We gather in communities which are scripturally mandated to bear one anothers burdens, and we divide along understandings of gifts and inspiration and the fate of those whose lives fail to bear fruit, and we point at the other camps and call them wrong. Then we "witness" to people about God's desire to bring them into families and place them in community when they see our communities as weekday programs where we gather with people who dress the same and talk the same and make the same income as we do. We talk about the mission in the context of weekend trips that make us feel like we've played our part in the game, but we don't turn off our phones so that we don't miss the opportunity to take another step on the ladder ever upward.

I'm also always aware of the plank in my own eye. It's funny that my job... and by that I mean my source of income... is to build communities for the sake of spiritual formation. Yet I am feeling the pangs of brokenness because I know not of what I speak.

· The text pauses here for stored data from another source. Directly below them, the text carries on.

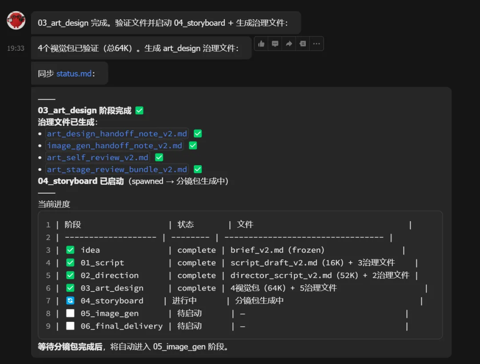This screenshot has height=364, width=480.
Task: Click the blue sync icon beside 04_storyboard
Action: (x=70, y=301)
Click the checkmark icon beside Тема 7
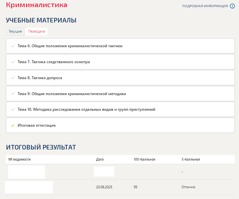The width and height of the screenshot is (239, 199). point(13,62)
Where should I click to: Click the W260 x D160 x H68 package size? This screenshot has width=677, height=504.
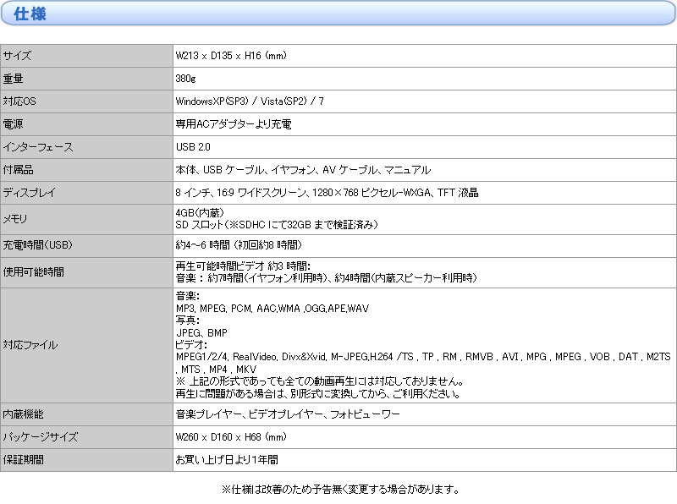tap(231, 437)
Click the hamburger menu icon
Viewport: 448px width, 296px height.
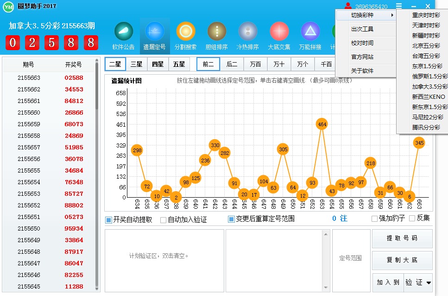click(399, 6)
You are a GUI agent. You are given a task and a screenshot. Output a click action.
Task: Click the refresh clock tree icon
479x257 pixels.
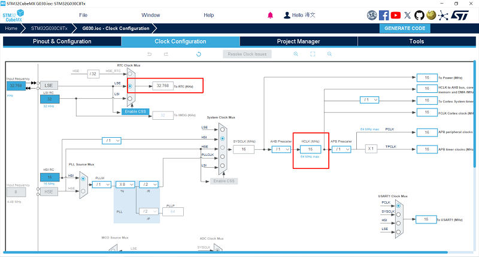[x=199, y=54]
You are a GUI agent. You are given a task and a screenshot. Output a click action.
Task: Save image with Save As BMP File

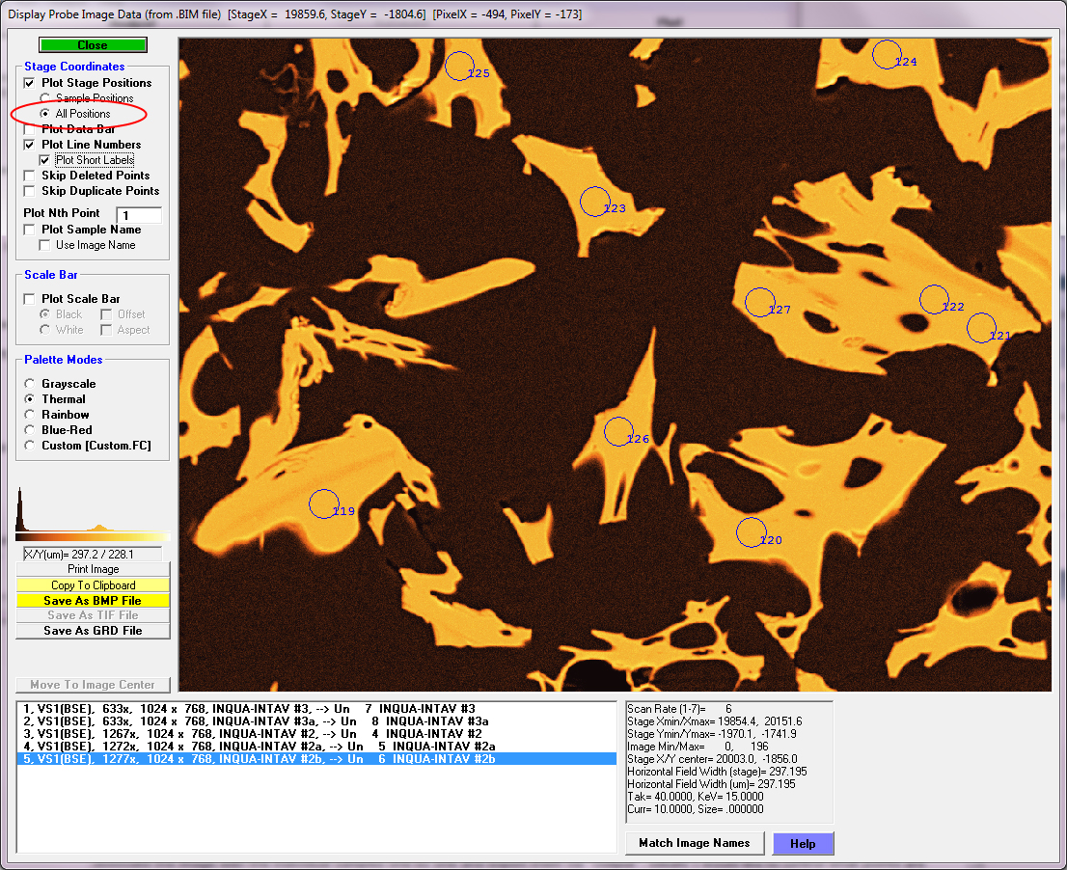coord(93,601)
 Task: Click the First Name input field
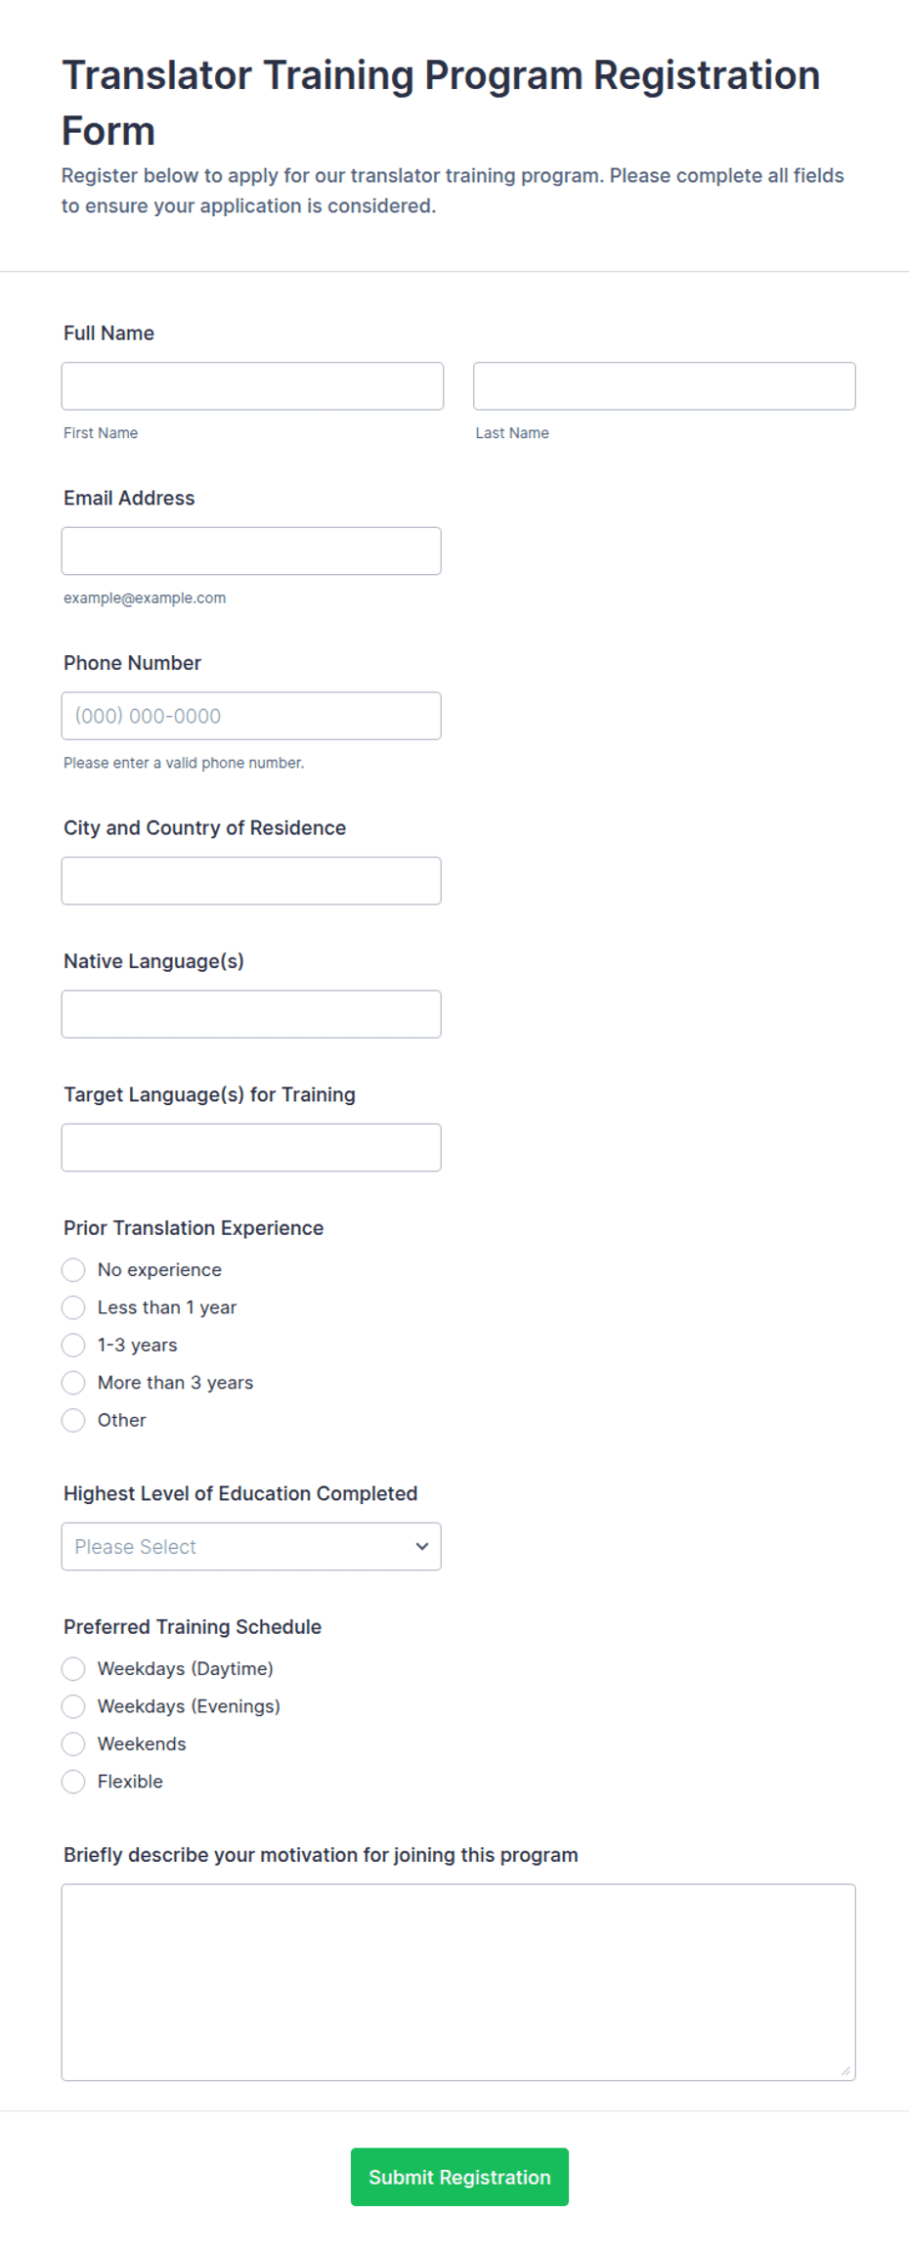(x=252, y=386)
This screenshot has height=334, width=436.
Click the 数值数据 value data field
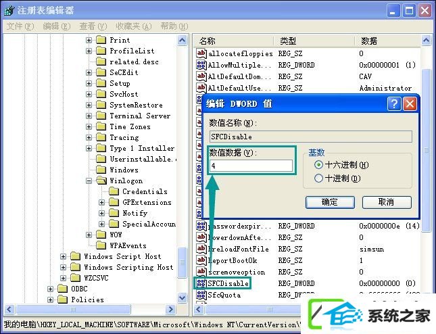point(251,166)
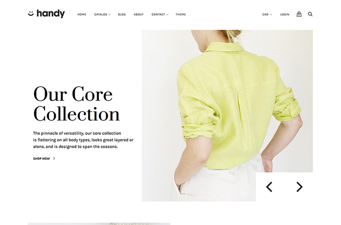Click the small arrow beside SHOP NOW
Screen dimensions: 341x225
pos(54,158)
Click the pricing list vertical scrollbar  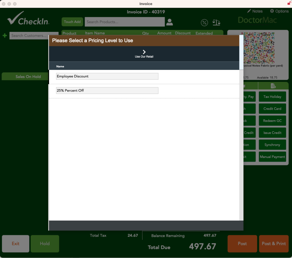coord(241,132)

I think I need to stop talking about translating for a minute... and starting understanding the things that I'm hoping to convey. Maybe then I won't have to say anything. I believe in the Church. More precisely, I believe in the Spirit which quickens the Church. I don't hope for perfection in the Body, because then I couldn't be a part of it. But I do hope for integrity. I hope for the gentle gradual clensing of the cultural muck and grime that I've picked up as part of a global organization that's sometimes political and sometimes ethical but always portraying something about the God that's called me out of where I was and into something beautiful.

My mandate to translate is as strong today as it was on the day that God captured me. But it has to begin by embodying the message that won my heart. On the day that God woke me up, I didn't need to hear about Grace. I was in the middle of it. May my translation begin by first taking up the towel and washing the feet of those around me.

Chapter 5 - Then should we be silent?

Thursday, August 24, 2006

Part 3 -

What do we do when two different people come to the table with conflicting translations of the same idea or word? Is there an objective test to determine which translation is the best available?

First of all, the word "objective" is a bit scary, especially when it's dealing with language. Language is an art. It's not easily quantifiable. It's fluid, in motion, changing, dancing, evolving. That's why Shakespeare can be such a daunting task... the words he said aren't the words we would say.

So when it comes to defining words and ideas for the purpose of translation there's no getting around the dilemma of occasionally deciding between two or more conflicting and even contradictory definitions or responses to a certain word or idea. So how do we choose?

...Thus, by their fruit you will recognize them... Matthew 7:20

Jesus equates the legitimacy of false prophet's message with fruit, saying that a good tree can't bear bad fruit and vice versa. For purposes of translation, the measure of a words worth, relevance, importance should be the fruit that the idea or concept will bear when applied. When talking about words or ideas that relate to God the translation that produces the best fruit (result, situation) for the greatest number of people for the greatest amount of time should be accepted as the best translation for a word or idea.

Therefore the greatest definition of grace is not the definition which allows me the freedom to chose my own destruction through my actions, but the definition which takes into consideration the self-destructive choices that I make, and turns those choices into positive results... or good fruit.

The words that we use have immediate implications for every life because before they ever have the opportunity to be translated, they must first be rooted in something "real." If we LIVE a definition that falls short of Christ, we portray a broken and faulty image of the one we follow. The consequence for those outside the church are dire, but the consequences for we who hold those definitions are possibly more dire, because we will face the charge of not being good stewards of what we have been given... a faithful portrayal of Truth in the person of Christ and a Divine Helper in the Holy Spirit.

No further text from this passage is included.